In the July Cup over six furlongs at Newmarket on 11 July Hello Youmzain started the 9/2 third favourite behind Golden Horde and Sceptical, but after appearing to have every chance entering the last quarter mile he faded in the closing stages and came home fifth of the twelve runners, beaten four lengths by the winner Oxted. The colt reappeared in the Prix Maurice de Gheest over 1300 metres at Deauville Racecourse in August. He disputed the lead from the start and gained the advantage inside the last 200 metres but was overtaken in the final strides and beaten half a length into second place by Space Blues. When he attempted to repeat his 2019 success in the Haydock Sprint Cup on 5 September Hello Youmzain finished fifth of the thirteen runners behind Dream of Dreams, beaten three and three quarter lengths by the winner.

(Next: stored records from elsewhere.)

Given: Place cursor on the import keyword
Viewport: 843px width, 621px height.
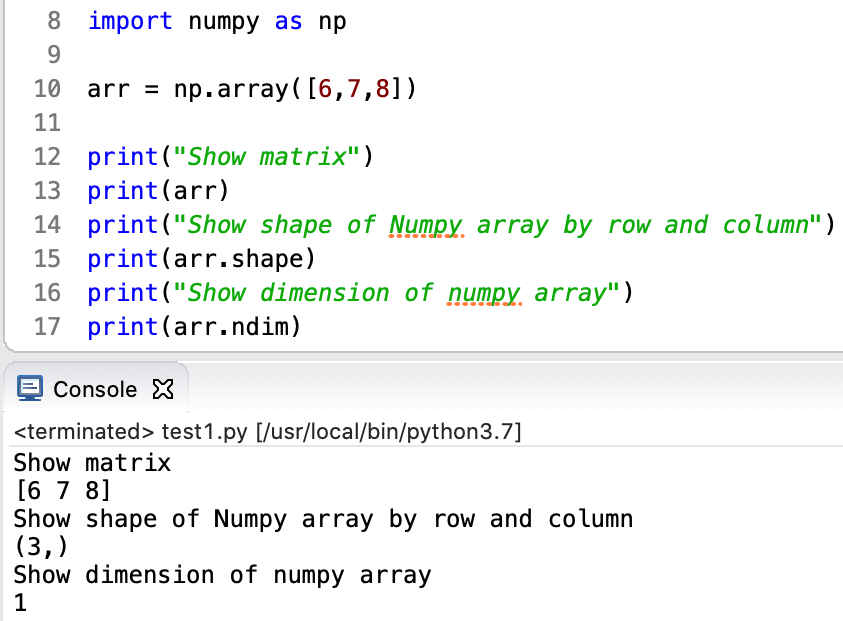Looking at the screenshot, I should 130,21.
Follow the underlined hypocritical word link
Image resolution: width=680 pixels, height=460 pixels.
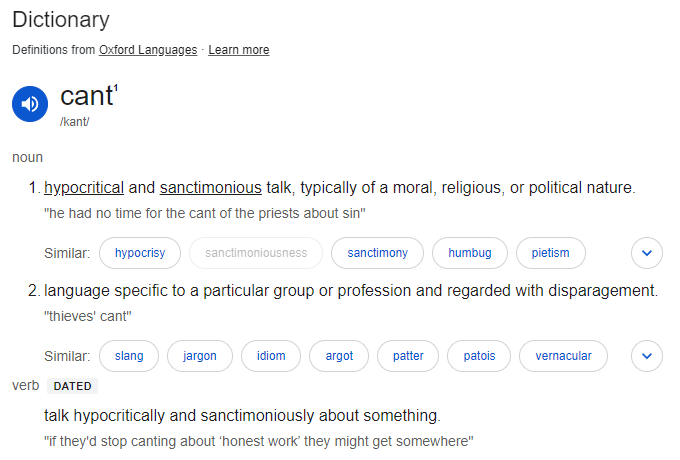pyautogui.click(x=84, y=188)
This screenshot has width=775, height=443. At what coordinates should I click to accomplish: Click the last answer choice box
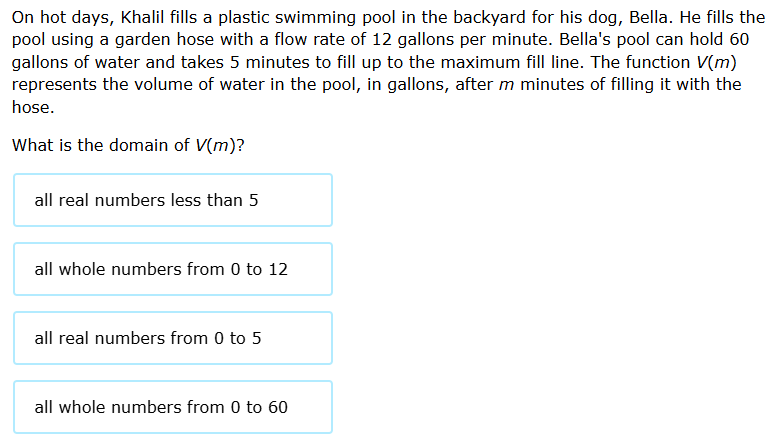[x=173, y=407]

In the 2020 World's Best Racehorse Rankings, Hello Youmzain was rated on 118, making him the equal 80th best racehorse in the world.

==Stud career==
After his retirement from racing in October 2020 Hello Youmzain became a breeding stallion at the Haras d'Etreham in Normandy. He also commenced shuttling to New Zealand's Cambridge Stud in 2021. His first southern bred yearling to be consigned for sale was knocked down for $325,000 ($AUS) at the 2024 Magic Millions Premiere Yearling Sale.

==Pedigree==

- Hello Youmzain was inbred 4 × 4 to Northern Dancer, meaning that this stallions appears twice in the fourth generation of his pedigree.

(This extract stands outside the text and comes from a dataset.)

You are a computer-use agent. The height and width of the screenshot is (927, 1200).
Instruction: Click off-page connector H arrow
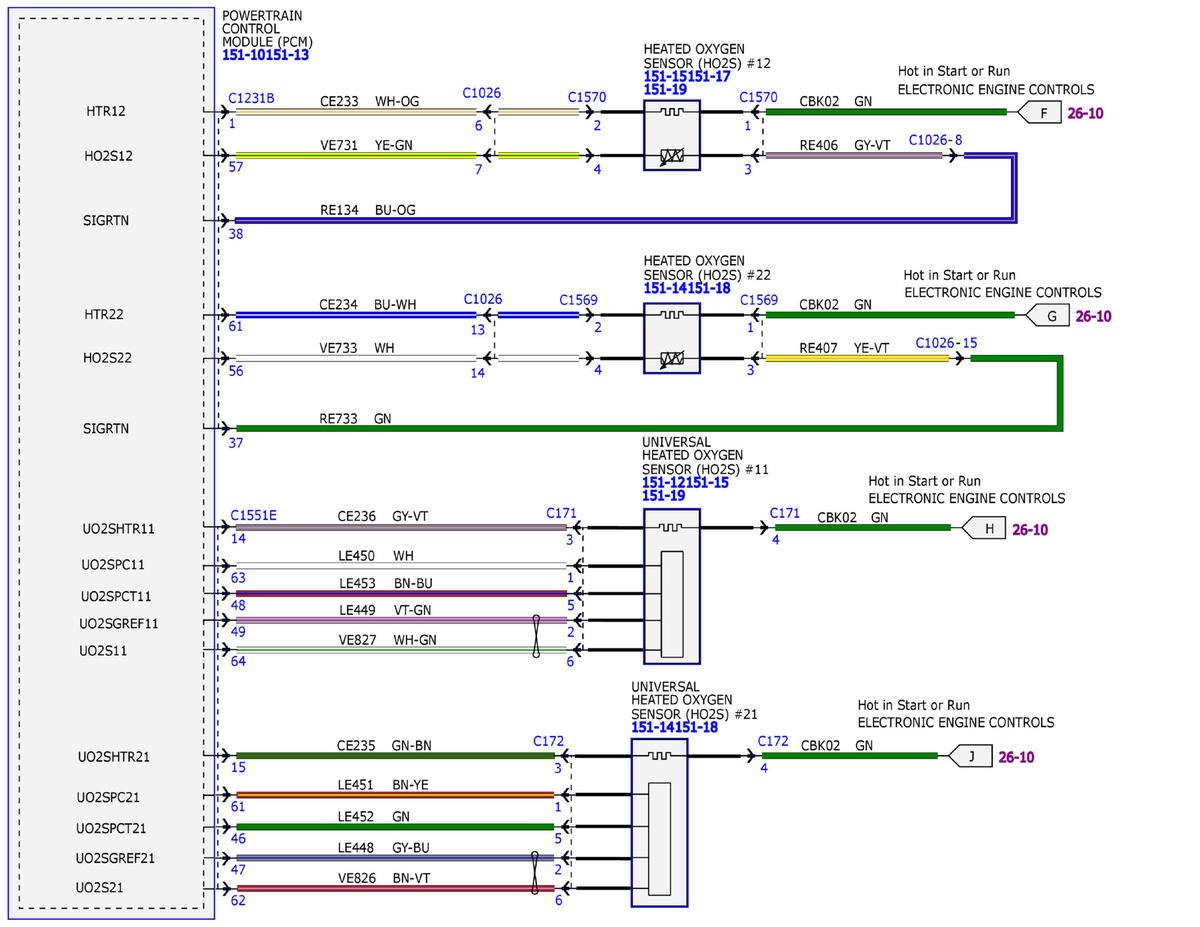pyautogui.click(x=983, y=529)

Pedigree of Hello Youmzain (FR), bay colt, 2016
| Sire Kodiac (GB) 2001 | Danehill (USA) 1986 | Danzig | Northern Dancer (CAN) |
Pas de Nom
| Razyana | His Majesty |
Spring Adieu (CAN)
| Rafha (GB) 1987 | Kris | Sharpen Up |
Doubly Sure
| Eljazzi (IRE) | Artaius (USA) |
Border Bounty (GB)
| Dam Spasha (GB) 2008 | Shamardal (USA) 2002 | Giant's Causeway | Storm Cat |
Mariah's Storm
| Helsinki (GB) | Machiavellian (USA) |
Helen Street
| Spa (GB) 1995 | Sadler's Wells (USA) | Northern Dancer (CAN) |
Fairy Bridge
| Sandy Island | Mill Reef (USA) |
Sayonara (GER) (Family: 16-c)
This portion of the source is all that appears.